Text Classification Principle of Naive Bayesian Algorithm

  nlp

Order

This paper mainly studies how Naive Bayesian algorithm classifies text.

Bayesian algorithm

Bayesian method converts the probability of “belonging to a certain type under certain characteristics” into the probability of “belonging to a certain type under certain characteristics”, which belongs to supervised learning.

后验概率 = 先验概率 x 调整因子

This is the meaning of Bayesian inference. We first estimate a “prior probability” and then add the experimental results to see whether the experiment strengthens or weakens the “prior probability”, thus obtaining a “posterior probability” closer to the truth.

Formula

p(yi|x) = p(yi) * p(x|yi) / p(x)

P (belonging to category yi| belonging to category yi) = p (belonging to category yi) * p (belonging to category yi) /p (belonging to category x)

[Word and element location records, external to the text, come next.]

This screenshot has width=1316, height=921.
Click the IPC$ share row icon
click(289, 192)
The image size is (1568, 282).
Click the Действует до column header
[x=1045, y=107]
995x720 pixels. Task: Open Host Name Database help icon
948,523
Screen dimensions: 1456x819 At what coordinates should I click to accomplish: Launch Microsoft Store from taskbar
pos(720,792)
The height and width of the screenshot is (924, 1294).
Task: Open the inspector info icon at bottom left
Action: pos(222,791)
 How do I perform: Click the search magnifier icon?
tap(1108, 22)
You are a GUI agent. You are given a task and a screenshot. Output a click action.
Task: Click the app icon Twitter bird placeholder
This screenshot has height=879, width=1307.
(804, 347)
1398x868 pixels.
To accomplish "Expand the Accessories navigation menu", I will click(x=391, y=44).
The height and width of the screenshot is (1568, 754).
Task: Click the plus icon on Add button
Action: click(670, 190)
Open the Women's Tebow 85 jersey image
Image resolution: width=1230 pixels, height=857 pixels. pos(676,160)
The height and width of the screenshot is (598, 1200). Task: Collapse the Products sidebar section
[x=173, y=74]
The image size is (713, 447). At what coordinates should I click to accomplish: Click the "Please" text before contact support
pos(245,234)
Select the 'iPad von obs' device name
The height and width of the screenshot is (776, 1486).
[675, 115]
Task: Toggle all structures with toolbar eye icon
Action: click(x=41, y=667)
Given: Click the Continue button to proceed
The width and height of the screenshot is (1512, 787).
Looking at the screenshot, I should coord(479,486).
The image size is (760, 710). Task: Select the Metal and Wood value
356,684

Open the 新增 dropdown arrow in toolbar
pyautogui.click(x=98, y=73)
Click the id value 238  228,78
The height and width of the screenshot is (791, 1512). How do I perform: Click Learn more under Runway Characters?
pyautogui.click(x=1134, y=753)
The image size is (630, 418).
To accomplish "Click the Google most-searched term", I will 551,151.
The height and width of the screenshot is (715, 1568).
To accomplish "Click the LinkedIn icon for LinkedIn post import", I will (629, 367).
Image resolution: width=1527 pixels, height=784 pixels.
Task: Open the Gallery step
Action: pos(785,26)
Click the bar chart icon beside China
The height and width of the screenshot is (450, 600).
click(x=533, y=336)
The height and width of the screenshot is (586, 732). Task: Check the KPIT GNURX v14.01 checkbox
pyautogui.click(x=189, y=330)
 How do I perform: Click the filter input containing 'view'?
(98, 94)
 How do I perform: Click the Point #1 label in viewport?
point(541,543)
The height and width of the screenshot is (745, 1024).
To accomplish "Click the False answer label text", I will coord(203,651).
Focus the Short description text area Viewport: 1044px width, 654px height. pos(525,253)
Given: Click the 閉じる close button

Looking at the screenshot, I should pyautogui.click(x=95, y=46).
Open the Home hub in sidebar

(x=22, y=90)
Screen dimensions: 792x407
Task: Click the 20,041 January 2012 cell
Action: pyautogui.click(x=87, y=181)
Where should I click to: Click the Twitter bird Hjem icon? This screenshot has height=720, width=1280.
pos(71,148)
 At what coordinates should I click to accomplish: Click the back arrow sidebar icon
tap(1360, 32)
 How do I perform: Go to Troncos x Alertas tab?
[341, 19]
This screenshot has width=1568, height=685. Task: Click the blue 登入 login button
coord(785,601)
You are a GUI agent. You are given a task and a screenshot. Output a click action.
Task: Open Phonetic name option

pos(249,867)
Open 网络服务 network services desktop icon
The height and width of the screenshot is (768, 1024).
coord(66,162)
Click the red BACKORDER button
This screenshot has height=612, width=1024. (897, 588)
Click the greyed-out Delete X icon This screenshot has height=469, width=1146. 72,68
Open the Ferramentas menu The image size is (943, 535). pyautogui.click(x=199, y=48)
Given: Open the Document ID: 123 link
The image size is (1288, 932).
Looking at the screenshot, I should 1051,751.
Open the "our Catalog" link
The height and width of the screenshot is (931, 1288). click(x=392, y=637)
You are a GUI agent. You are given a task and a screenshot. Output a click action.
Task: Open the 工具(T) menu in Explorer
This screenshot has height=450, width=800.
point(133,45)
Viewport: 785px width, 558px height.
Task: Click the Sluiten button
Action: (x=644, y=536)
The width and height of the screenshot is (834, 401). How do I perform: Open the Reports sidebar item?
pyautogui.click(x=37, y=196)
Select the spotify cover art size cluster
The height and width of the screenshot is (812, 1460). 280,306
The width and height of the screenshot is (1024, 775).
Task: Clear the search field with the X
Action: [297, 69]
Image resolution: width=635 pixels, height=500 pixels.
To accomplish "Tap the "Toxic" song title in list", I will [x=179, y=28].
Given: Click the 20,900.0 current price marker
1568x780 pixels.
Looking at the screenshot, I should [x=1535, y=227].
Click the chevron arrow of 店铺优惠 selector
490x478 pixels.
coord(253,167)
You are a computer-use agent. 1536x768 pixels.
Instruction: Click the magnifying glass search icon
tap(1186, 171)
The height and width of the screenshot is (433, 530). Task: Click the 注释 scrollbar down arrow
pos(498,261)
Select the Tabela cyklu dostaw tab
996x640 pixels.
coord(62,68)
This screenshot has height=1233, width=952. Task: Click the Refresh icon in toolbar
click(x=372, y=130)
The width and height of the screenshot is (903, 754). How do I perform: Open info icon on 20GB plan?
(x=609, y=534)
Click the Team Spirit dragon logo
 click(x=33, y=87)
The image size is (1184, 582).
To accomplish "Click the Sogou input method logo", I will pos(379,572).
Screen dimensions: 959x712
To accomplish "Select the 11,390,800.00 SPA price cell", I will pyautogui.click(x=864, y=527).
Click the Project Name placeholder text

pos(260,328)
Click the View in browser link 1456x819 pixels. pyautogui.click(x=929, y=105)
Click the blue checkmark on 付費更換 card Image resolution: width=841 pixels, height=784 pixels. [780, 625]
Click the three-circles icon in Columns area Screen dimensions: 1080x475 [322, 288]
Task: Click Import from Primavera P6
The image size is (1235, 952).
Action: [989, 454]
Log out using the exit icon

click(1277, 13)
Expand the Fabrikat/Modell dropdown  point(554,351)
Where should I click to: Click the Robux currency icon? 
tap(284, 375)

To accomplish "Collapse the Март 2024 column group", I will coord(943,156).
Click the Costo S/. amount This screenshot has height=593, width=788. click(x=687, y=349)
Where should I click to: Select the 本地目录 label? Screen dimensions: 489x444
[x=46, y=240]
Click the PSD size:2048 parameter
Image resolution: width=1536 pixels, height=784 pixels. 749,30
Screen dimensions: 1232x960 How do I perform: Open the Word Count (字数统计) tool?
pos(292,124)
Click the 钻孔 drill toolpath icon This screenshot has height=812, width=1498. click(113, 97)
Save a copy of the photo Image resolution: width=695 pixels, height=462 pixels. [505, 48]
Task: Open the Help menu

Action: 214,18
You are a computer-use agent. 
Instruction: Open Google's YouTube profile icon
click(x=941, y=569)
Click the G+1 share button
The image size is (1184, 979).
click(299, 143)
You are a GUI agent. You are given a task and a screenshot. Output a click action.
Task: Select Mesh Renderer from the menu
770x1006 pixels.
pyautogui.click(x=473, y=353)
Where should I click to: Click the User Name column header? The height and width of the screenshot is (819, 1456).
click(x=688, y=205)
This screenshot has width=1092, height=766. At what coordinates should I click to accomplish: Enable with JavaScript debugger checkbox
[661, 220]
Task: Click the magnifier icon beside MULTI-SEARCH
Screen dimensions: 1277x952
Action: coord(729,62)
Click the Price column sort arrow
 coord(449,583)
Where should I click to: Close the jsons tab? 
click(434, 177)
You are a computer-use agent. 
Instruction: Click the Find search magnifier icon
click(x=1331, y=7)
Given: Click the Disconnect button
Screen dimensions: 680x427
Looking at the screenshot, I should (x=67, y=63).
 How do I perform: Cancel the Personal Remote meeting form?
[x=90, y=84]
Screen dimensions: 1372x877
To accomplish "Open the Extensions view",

According to the formula, the probability of “belonging to a certain category under certain characteristics” can be converted into the probability of “belonging to a certain category under certain characteristics”.

  • prior probability

Where p(yi) is called prior probability, that is, the probability of yi event occurring before x event occurs

  • posterior probability

P(yi|x) is called posterior probability, that is, the probability of yi event occurring after the occurrence of x event, which is an observable value

  • Adjustment factor

P(x|yi)/p(x) is the adjustment factor and also becomes the possibility function (Likelyhood), making the estimated probability closer to the real probability

Naive Bayesian algorithm

Naive Bayesian theory originates from the independence of random variables: in terms of text classification, from the perspective of Naive Bayesian, the relationship between two words in a sentence is independent of each other, that is, each dimension in the feature vector of an object is independent of each other. This is the ideological basis of naive Bayesian theory. The process is as follows

- 第一阶段,训练数据生成训练样本集:TF-IDF。
- 第二阶段,对每个类别计算P(yi)。
- 第三阶段,对每个特征属性计算所有类别下的条件概率p(ai|yi)。
- 第四阶段,对每个类别计算p(x|yi)p(yi)。
- 第五阶段,以p(x|yi)p(yi)的最大项作为x的所属类别。

Problem

Suppose x is a text to be classified, which is characterized by {a1, a2, …, am}; Known category set {y1, y2, … yn}; Find the category x belongs to

Basic idea

如果p(yi|x) = max{p(y1|x),p(y2|x),p(y3|x),...,p(yn|x)},则x属于yi类别

How to calculate p(yi|x)

Using Bayesian formula

p(yi|x) = p(x|yi)*p(yi) / p(x)

The problem is converted to calculating p(x|yi) for each categoryP(yi) in p(x|yi)The maximum term of p(yi) is taken as the category of x

Calculate p(x|yi)

Since Naive Bayes assumes that each feature is independent of each other, therefore

p(x|yi) = p(a1|yi)*p(a2|yi)...*p(am|yi)

P(x|yi)/p(x) is the adjustment factor.

Calculate p(ai|yi)

While p(ai|yi) can be determined by training set (There are already good categories.), the conditional probability p(ai|yi) of various features under each category is calculated.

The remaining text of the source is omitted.